---------- EXTRACTED ENTRIES ----------
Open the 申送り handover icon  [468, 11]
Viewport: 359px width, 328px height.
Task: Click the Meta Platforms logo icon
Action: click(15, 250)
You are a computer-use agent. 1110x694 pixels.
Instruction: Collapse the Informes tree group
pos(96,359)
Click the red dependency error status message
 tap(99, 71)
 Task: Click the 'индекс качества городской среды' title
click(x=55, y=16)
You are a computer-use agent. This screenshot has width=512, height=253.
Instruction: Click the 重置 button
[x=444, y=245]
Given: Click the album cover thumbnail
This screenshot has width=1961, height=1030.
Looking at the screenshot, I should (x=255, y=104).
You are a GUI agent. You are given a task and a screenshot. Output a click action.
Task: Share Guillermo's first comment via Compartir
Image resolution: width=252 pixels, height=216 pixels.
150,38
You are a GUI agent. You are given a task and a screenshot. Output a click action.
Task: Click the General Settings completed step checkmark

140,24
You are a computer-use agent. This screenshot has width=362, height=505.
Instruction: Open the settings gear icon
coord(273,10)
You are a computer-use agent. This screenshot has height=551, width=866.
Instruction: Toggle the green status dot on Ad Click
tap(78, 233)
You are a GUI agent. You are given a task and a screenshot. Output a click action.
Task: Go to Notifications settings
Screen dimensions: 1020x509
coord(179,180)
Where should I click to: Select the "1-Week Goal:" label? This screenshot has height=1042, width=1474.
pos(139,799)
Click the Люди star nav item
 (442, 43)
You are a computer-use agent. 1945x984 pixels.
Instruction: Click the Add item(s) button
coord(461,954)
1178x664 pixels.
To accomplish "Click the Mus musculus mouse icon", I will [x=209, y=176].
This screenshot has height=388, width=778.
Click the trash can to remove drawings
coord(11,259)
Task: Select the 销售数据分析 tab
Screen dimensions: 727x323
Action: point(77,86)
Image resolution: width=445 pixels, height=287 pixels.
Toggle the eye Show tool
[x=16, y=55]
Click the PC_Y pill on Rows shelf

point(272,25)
----------
- _SET TASK_:
Please switch "screenshot" to "image" in the part of the records that opens with the line containing "Where should I" and closes at the end of the records, and give those lines again with everything else unchanged.

- _THE RESPONSE_:
Where should I click to: Select the "1-Week Goal:" label? This image has height=1042, width=1474.
pos(139,799)
Click the Люди star nav item
 (442, 43)
You are a computer-use agent. 1945x984 pixels.
Instruction: Click the Add item(s) button
coord(461,954)
1178x664 pixels.
To accomplish "Click the Mus musculus mouse icon", I will [x=209, y=176].
This image has height=388, width=778.
Click the trash can to remove drawings
coord(11,259)
Task: Select the 销售数据分析 tab
Screen dimensions: 727x323
Action: point(77,86)
Image resolution: width=445 pixels, height=287 pixels.
Toggle the eye Show tool
[x=16, y=55]
Click the PC_Y pill on Rows shelf

point(272,25)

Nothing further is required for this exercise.